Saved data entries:

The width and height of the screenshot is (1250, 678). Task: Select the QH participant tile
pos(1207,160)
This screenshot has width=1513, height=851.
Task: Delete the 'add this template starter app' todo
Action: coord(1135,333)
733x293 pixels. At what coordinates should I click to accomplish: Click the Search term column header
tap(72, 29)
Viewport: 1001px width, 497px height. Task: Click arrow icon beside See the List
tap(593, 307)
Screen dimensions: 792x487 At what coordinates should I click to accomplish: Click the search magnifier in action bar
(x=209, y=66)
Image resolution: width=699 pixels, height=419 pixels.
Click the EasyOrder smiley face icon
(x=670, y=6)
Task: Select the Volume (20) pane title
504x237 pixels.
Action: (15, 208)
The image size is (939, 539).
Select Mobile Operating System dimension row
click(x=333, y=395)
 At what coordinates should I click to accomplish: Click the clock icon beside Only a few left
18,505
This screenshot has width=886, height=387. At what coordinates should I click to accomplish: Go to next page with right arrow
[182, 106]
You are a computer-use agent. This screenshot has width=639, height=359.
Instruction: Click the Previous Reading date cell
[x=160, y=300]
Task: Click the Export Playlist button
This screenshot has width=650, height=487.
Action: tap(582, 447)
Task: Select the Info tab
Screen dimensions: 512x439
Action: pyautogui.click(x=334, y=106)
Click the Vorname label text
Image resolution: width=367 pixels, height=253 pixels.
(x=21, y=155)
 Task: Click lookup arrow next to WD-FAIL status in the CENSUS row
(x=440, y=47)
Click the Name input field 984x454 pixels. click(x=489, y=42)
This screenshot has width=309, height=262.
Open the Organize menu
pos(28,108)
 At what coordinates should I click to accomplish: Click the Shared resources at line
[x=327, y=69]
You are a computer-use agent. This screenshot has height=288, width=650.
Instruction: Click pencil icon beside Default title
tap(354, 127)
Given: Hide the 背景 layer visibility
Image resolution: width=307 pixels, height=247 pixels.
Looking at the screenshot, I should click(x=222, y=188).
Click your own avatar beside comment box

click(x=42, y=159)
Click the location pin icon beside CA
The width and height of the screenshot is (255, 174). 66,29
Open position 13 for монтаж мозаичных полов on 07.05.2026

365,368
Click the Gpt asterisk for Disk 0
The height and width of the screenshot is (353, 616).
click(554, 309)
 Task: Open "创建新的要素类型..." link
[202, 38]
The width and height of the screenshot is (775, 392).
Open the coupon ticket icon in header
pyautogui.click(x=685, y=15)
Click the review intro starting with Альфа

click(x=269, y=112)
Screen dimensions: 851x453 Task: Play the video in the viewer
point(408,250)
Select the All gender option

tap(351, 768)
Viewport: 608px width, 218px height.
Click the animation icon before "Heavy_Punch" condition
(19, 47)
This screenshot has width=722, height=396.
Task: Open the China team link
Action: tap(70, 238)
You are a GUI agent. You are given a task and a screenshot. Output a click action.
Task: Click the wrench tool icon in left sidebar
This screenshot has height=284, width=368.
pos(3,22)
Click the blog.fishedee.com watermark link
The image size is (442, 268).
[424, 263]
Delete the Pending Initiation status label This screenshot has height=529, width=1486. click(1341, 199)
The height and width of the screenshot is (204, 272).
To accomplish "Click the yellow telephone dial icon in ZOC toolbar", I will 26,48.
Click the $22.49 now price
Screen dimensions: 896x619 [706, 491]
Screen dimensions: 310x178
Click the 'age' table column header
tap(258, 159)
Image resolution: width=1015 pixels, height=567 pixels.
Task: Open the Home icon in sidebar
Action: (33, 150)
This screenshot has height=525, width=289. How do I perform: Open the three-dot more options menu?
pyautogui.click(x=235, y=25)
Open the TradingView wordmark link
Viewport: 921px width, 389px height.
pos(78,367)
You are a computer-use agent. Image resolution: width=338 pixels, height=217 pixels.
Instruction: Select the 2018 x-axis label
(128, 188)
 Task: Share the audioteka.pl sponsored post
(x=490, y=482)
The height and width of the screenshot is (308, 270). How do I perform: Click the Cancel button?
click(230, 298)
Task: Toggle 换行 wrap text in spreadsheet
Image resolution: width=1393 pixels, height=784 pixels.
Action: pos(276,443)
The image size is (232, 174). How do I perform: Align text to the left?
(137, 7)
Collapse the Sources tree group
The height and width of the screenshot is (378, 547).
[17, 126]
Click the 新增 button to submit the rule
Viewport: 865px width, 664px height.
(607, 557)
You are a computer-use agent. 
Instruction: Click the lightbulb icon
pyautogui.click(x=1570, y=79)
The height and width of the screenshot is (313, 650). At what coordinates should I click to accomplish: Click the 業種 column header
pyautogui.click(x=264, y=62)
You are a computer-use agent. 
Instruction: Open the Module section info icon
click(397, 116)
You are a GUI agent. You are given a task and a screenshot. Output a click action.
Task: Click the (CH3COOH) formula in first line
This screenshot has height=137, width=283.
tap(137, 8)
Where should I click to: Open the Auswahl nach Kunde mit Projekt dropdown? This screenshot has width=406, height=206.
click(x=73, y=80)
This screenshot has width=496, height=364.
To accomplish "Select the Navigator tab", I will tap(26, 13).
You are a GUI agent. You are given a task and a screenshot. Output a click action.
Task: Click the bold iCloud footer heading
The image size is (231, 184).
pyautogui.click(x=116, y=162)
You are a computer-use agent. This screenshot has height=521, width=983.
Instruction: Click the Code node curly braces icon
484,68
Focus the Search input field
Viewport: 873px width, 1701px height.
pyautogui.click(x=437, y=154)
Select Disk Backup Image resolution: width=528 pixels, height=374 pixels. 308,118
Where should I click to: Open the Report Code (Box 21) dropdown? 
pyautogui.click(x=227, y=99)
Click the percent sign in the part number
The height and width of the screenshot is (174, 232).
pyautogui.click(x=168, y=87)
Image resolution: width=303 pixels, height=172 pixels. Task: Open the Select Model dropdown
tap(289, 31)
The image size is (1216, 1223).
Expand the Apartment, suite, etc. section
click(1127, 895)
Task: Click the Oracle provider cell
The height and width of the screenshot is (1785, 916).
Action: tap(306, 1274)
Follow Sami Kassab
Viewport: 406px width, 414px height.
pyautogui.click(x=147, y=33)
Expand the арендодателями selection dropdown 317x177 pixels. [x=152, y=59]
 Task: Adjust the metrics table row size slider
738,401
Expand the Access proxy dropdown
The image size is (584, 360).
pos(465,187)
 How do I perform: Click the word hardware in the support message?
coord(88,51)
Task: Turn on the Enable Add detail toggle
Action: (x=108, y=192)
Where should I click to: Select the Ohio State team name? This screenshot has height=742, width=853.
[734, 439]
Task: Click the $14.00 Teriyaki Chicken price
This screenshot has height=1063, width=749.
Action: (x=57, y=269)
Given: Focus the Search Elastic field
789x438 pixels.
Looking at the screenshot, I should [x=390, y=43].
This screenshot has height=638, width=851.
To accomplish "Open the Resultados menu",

The problem: Which lines of the data above contain "computer"? Copy each one.

Answer to the problem:
You are a computer-use agent. This screenshot has width=639, height=359.
You are a computer-use agent. This screenshot has height=288, width=650.
You are a computer-use agent. Image resolution: width=338 pixels, height=217 pixels.
You are a computer-use agent. 
You are a computer-use agent. 
You are a computer-use agent. This screenshot has height=521, width=983.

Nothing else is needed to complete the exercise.